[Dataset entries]
╭──
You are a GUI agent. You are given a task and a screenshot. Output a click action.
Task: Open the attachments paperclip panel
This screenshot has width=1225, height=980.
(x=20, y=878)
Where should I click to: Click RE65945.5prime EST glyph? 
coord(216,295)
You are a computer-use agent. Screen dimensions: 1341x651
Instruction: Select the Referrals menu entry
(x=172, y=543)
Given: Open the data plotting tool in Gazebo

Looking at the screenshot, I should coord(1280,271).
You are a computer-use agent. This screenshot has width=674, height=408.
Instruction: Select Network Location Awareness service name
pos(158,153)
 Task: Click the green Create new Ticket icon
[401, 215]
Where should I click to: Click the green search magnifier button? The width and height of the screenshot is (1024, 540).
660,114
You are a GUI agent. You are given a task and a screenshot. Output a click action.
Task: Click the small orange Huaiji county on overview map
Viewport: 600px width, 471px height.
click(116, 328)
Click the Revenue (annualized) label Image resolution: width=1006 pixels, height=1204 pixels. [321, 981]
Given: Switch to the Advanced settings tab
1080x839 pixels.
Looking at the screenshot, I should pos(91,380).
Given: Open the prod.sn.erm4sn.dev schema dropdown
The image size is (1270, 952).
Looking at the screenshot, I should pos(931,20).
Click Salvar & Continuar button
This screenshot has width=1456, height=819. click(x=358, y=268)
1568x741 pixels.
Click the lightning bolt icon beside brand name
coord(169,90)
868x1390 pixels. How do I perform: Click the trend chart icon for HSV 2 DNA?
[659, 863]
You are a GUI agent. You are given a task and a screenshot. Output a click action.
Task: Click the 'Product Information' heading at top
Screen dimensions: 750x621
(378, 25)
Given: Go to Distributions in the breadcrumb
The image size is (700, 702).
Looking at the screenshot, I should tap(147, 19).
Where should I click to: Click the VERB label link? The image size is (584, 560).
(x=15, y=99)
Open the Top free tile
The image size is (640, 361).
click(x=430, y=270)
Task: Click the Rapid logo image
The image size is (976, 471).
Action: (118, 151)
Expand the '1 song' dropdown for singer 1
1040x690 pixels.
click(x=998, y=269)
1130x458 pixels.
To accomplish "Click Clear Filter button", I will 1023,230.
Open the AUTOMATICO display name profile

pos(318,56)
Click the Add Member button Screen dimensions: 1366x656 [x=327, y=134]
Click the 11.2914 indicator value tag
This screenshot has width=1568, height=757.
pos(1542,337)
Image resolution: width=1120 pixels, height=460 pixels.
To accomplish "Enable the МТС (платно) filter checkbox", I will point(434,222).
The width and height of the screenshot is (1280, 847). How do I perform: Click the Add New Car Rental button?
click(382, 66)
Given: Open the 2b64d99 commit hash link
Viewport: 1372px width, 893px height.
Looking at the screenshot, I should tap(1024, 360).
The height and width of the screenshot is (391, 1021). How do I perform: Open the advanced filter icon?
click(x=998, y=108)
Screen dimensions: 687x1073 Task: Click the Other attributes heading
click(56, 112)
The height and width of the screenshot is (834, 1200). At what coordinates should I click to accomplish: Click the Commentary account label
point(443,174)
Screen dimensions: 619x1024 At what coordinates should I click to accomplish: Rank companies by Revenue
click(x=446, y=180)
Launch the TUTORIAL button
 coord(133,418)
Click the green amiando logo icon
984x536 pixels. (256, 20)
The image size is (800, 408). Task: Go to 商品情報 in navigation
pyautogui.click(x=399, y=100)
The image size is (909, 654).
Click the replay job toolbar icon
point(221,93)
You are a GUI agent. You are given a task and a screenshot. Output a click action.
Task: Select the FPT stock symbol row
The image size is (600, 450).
╰──
Within the entries, find all lines holding "resolution" and copy each one.

SOLUTION TO THIS EXERCISE:
Click the Revenue (annualized) label Image resolution: width=1006 pixels, height=1204 pixels. [321, 981]
Image resolution: width=1120 pixels, height=460 pixels.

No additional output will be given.